A year ago, the World Health Organization, U.S. Agency for International Development, President's Malaria Initiative and other agencies again recognized the vital role of these chemicals - and reintroduced them in their comprehensive, integrated disease control programs. But Pesticide Action Network, Beyond Pesticides and Physicians for Social Responsibility demand that the agencies return to the disastrous policies of recent years, when disease and death rates were rising every year.

The activists and foundations had watched the tolls mount, but did nothing. They knew the approach they advocated didn't work, but did nothing. They could have supported research into alternatives to DDT, or even bought bednets to protect children, but didn't spend a dime on that. They spend millions to attack insecticides, and truly comprehensive solutions, but nothing to protect parents and children.

Pesticides, they shout, are "poisonous bandaids." Some researchers, they assert, have found "possible links" between high levels of DDT and low birth weights in babies, reduced breastmilk production in mothers, and slightly impaired mental abilities in children. One day, they insist, we will have a vaccine. It's all pure speculation, but they have the money and PR savvy to garner extensive press - hyping minor hypothetical risks of using pesticides, and ignoring the real, life-threatening dangers that those pesticides would prevent.

Meanwhile, an African child dies from malaria every 30 seconds - a million a year. Countless more perish from other insect-borne diseases. Two billion people are at risk, and 500 million get malaria every year, notes Fiona Kobusingye-Boynes, coordinator of Congress of Racial Equality Uganda.

Malaria victims are wracked by fevers, chills, convulsions and vomiting. They can't work, cultivate crops, or attend school. Families must stay home to care for the sick, and spend up to a fourth of their meager incomes on drugs and medical care. Many who don't die suffer severe brain damage.

Fiona knows this all too well. She has endured repeated bouts with malaria, lost many family members to the disease, and almost died again last month from malaria complicated by pneumonia and intestinal illness that are also prevalent across Africa.

Chloroquine and other treatments are potent drugs that have adverse side effects and don't always help. Bednets are themselves impregnated with insecticides, and are only a partial solution. (Rich countries fight cancer with chemotherapy drugs that have nasty, proven side effects. Should we ban them, too - along with the insecticides that keep mosquitoes and West Nile virus at bay?)

And yet, the Richard and Rhoda Goldman Foundation, Cedar Tree Foundation, California Endowment and other callous, shortsighted donors continue to lavish hundreds of thousands of dollars annually on these radical groups - enabling them to continue their lethal lies, tirades, pressure tactics and mayhem. Goldman is headed by a wealthy San Francisco insurance magnate. Cedar Tree was begun by a Boston pediatrician. The California Endowment is headed by an African-American physician. All support good causes. But the millions they have given Pesticide Action, Beyond Pesticides and Physicians for Social Responsibility have exacted an unconscionable toll across Sub-Saharan Africa.

Good deeds simply don't offset this carnage.

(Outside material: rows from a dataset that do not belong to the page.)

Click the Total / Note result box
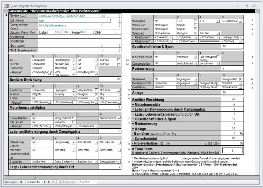Viewport: 263px width, 188px height. point(232,150)

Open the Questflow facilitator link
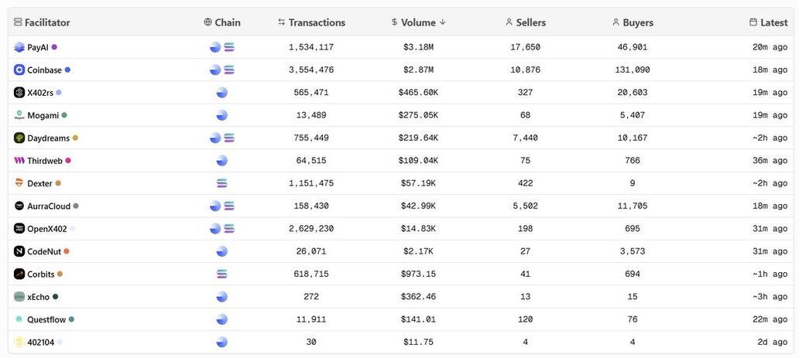[x=46, y=319]
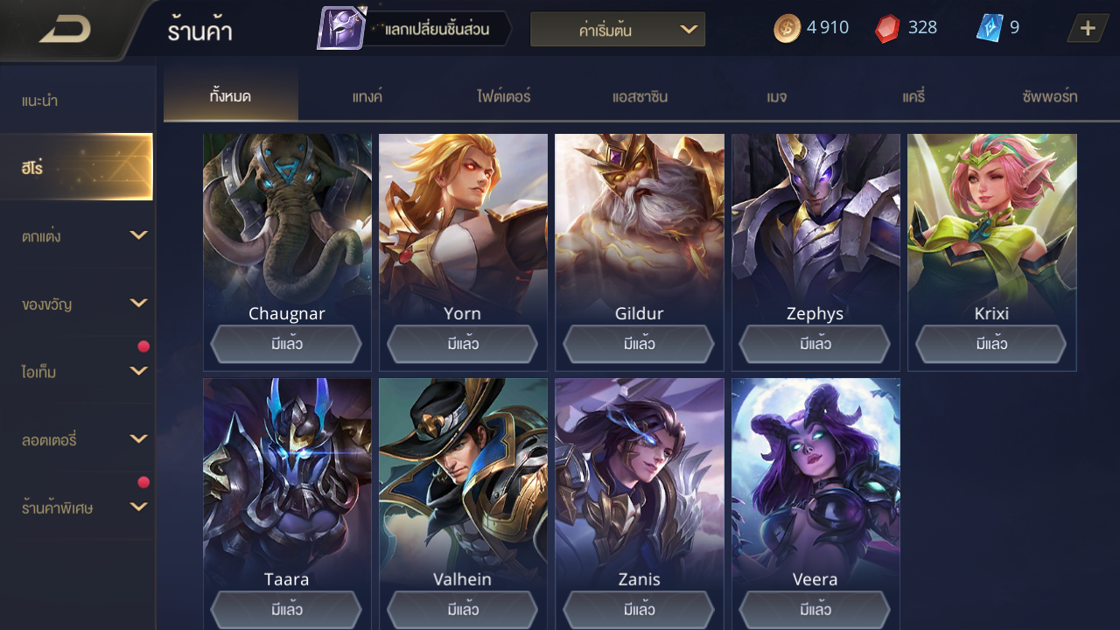Tap the gold coin currency icon
1120x630 pixels.
pyautogui.click(x=787, y=28)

And while for-profit corporations are prosecuted and penalized for every accident - these toxic groups and their bankrollers are not held liable or accountable even for this horrendous disease and death toll. Their actions violate basic medical, humanitarian and human rights principles. They violate the ethical and social responsibility standards that "progressive" activists say for-profit companies must follow. They ignore the Hippocratic Oath, and the need to help families insure their children against killer diseases, with comprehensive strategies that include DDT and other insecticides - and actually work.

Goldman, Cedar Tree, the California Endowment and their compatriots must atone for their sins. How? Stop funding these heartless pressure groups. Donate to organizations like CORE and Africa Fighting Malaria that are working with the WHO, USAID and PMI to end this needless slaughter, get electricity and other modern technologies to people in the Third World - and enable them to stay healthy, work more productively, and build strong family and national economies that can afford modern homes with window screens. Buy some bed nets, and help train Africans in how to use DDT and other insecticides safely, responsibly and with minimal environmental impact, to reduce disease and save lives - now! Then they can seek forgiveness from families who have lost loved ones - and atonement would be made.

Source






EUROPE'S CLIMATE AND ENERGY POLICY IN TATTERS

During a recent seminar organised by the German Marshall Fund in Brussels, I heard EU commission expert for biofuels Paul Hodson express his growing frustration with all the negative news about the agro-fuels in the last twelve months. "Once I was proud of what I was doing", Paul said, "but now I feel more and more like I am being looked upon as a pornographer". Knowing Paul personally I really understand his predicament.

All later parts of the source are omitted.